Sensitivity Analysis
The robustness of pooled results of OS in EC patients was assessed through sensitivity analysis in our study. We found that the integrated HRs for OS did not change significantly, revealing the robustness of the pooled results. The result was shown in Figure 4. Because few eligible studies were reported for RFS or post-operative complications in EC patients, we did not perform the sensitivity analysis for RFS and post-operative complications in this analysis.
Publication Bias
The Begg's funnel test and Egger's test were applied to assess the publication bias for OS in EC patients. The funnel plot of the Begg's test showed an asymmetry of the result, and a significant publication bias was also shown in the Egger's test (p < 0.05). Subsequently, we used trim-and-fill method to assess the effect of publication bias on the reliability of the integrated HRs for OS (Figure 5). The results showed no trimming was performed for the data, indicating that the publication bias did not essentially affect the reliability of the integrated HRs for OS. As for the correlation between PNI and RFS or post-operative complications, the publication bias was not performed in this meta-analysis because <10 eligible studies were reported.
Discussion
Totally, 13 studies were considered into our meta-analysis. The pooled results demonstrated that EC patients with low PNI value tend to have worse survival (OS) and a high risk of cancer recurrence rate.
Certain reports have suggested that preoperative PNI is associated with survival after surgery in patients with gastric (39) and colorectal cancer (40).

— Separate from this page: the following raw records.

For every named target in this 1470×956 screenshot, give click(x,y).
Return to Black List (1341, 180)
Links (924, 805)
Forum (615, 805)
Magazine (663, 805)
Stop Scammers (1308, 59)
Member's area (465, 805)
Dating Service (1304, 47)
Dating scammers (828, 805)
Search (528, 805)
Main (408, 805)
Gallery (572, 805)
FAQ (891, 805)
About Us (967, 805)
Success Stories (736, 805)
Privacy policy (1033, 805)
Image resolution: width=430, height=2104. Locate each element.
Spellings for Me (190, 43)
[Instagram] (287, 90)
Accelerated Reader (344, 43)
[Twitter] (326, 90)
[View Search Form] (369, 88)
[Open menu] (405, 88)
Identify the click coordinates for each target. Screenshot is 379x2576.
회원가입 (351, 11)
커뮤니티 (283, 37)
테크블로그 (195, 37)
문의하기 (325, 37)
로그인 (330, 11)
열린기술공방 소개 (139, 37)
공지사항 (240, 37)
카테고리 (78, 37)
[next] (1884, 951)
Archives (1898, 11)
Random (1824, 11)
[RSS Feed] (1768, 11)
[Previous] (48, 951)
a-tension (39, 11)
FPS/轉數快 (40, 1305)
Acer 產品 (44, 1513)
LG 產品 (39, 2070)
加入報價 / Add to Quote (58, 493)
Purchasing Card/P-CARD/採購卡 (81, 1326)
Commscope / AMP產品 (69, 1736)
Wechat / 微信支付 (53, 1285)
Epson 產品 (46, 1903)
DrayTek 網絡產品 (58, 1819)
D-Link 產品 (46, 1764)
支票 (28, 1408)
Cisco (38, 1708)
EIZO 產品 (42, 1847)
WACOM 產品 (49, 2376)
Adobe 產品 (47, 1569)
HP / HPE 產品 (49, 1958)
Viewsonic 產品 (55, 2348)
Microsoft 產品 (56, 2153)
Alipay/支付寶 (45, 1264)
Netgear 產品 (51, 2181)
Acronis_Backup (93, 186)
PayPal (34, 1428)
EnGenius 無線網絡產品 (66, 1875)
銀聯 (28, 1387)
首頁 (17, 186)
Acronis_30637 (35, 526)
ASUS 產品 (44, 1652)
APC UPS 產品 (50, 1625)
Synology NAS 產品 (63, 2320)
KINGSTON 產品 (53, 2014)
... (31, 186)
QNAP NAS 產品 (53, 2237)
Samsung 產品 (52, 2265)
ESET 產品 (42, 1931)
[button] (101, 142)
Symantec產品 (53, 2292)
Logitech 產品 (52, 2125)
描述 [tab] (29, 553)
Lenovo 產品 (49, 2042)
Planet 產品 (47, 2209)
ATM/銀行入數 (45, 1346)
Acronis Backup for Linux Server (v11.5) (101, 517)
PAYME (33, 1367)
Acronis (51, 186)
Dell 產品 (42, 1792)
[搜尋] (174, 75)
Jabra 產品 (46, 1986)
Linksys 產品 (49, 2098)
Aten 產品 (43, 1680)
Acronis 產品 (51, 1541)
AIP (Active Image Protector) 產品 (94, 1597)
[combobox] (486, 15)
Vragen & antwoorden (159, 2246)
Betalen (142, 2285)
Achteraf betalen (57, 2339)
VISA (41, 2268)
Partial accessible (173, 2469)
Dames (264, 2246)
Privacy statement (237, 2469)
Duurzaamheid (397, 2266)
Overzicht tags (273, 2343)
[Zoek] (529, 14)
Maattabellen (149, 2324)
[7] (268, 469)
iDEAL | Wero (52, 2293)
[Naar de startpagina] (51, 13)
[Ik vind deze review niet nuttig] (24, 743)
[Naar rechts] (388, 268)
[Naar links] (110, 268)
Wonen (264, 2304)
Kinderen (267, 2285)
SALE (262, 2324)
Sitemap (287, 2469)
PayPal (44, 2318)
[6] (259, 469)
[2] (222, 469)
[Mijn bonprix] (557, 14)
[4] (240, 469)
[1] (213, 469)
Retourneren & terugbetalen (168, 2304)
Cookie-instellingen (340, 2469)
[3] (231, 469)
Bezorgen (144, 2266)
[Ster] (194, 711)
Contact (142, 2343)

In general, our results indicated that patients with poor PNI value would have a high risk of post-operation complications which would shorten the OS time of the cancer patients. Moreover, poor nutritional and immune status could make cancer patients unable to tolerate post-operative adjuvant therapy (41). As a consequence, patients abandon post-operative adjuvant therapy, which shorten the survival time and make patients have a poor quality of life. Additionally, Nozoe et al. (27) reported that low PNI also contributed to the tumor progression.
Recently, many researchers have conducted a lot of correlative clinical researches, but so far there are still no comprehensive results. We systematically searched the databases, and then we conducted a comprehensive analysis of the results. Taken together, our pooled results demonstrated that poor PNI value is a high risk for worse prognosis in EC patients after surgery. Our meta-analysis suggested that nutritional status can be assessed by PNI, and if necessary, nutritional support treatment should be actively given before surgery.
According to the forest plot of the HR assessing the correlation between the PNI and complications in EC patients, the overall result was <1, which suggested low PNI was not a risk factor of the complications after surgery. Then we conducted a careful analysis of the results. We found that in Han et al. (42), they reported that PNI had a limited value in predicting complications following esophageal resection with the OR (OR = 0.96, 95% CI 0.91–1.01, p = 0.078). In Filip et al. (43), they did a multivariable analysis between PNI and major complications; they found that the OR was 0.90 (95% CI 0.81–0.90, p = 0.04), so they come to a conclusion that nutritional status as PNI was significantly related with the occurrence of severe complications.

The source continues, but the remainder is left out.